Amending the definition of bestiality and creating new indictable offences to prohibit the possession, production, distribution and accessing of bestiality or animal crush material

The Bill will amend the Crimes Act 1958 to better protect animals from exploitative behaviours.

Currently in Victoria, acts of bestiality and animal abuse are illegal. However, the possession, production, distribution and accessing of content depicting these acts is not prohibited. This gap needs to be addressed. That is why this Bill introduces new offences that are intended to disrupt and deter the supply of bestiality and animal abuse material in, and connected to, Victoria by ensuring that targeted laws apply to those who create such content, as well as those who consume it.

The new offences will apply to material that relates to acts of bestiality, or an animal being crushed, burned, drowned, suffocated, impaled or otherwise killed, tortured or subjected to serious injury. To qualify as animal abuse material, the content must objectively appear to be intended to excite or gratify a sexual interest or sadistic interest in violence or cruelty.

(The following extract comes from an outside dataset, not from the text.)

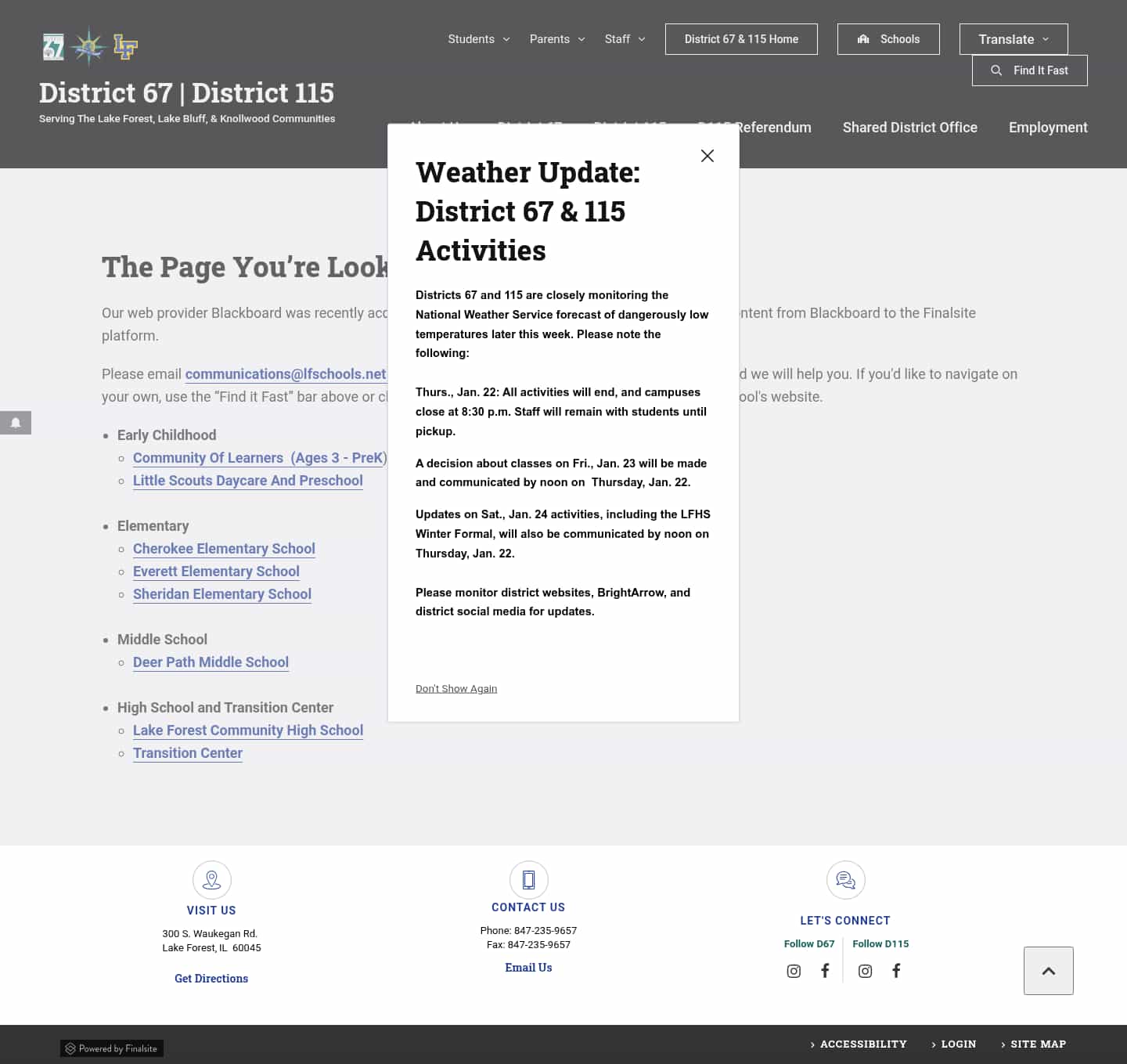The width and height of the screenshot is (1127, 1064).
Task: Click the map pin Visit Us icon
Action: [x=211, y=880]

The offences will be indictable offences, with the production and distribution offences attracting a 5-year maximum term of imprisonment, and the possession and access offences attracting a 3-year maximum term. These significant penalties reflect the harm this kind of conduct causes to animals, and send a clear and strong message that making, sharing and consuming material that depicts actual or realistic simulations of animal abuse is not acceptable.

Limited exceptions and defences to the new offences will be available. This includes an exception for material that is, or would be, classified other than ‘RC’ under the Commonwealth classification regime – such as films and video games – to ensure that Victorians’ access to lawful publications are not inadvertently impeded by the reforms. There will also be a defence of fair and accurate report or public benefit. This defence is necessary to ensure that the reforms do not inadvertently criminalise people in the course of legitimate conduct – for example, people producing material with a genuine educational, medical or agricultural purpose.

The Bill will also amend section 54A of the Crimes Act to expand the offence of bestiality to prohibit sexual touching between a human and an animal, in addition to the penetrative acts to which the offence currently applies. This amendment addresses a gap in our legislation to criminalise non-penetrative forms of sexual engagement between humans and animals. The existing exceptions relating to veterinary, agricultural or scientific research purposes will continue to apply to the expanded bestiality offence.

Extending the operation of the County Court Drug and Alcohol Treatment Court

The Bill amends the County Court Act 1958 and Sentencing Act 1991 to enable the County Court Drug and Alcohol Treatment Court (Drug Court) to continue operating after 26 April 2026. Provisions which enable the Drug Court to operate are currently scheduled to sunset on 26 April 2026. The amendments ensure that offenders pleading guilty to drug and alcohol related offences in the County Court will have access to the therapeutic pathway provided by the Drug Court.

Enabling the Magistrates Court to carry out administrative functions more efficiently

The Bill amends the Road Safety Act 1986 to allow the Magistrates’ Court to expand use of its Case Management System to perform certain administrative functions more efficiently. These reforms will modernise registry services and improve the efficiency of court operations by enabling certain documents to be received electronically.

I commend the Bill to the house.

 James NEWBURY (Brighton) (11:20): I move:

That debate be adjourned.

Motion agreed to and debate adjourned.

Ordered that debate be adjourned for two weeks. Debate adjourned until Wednesday 3 December.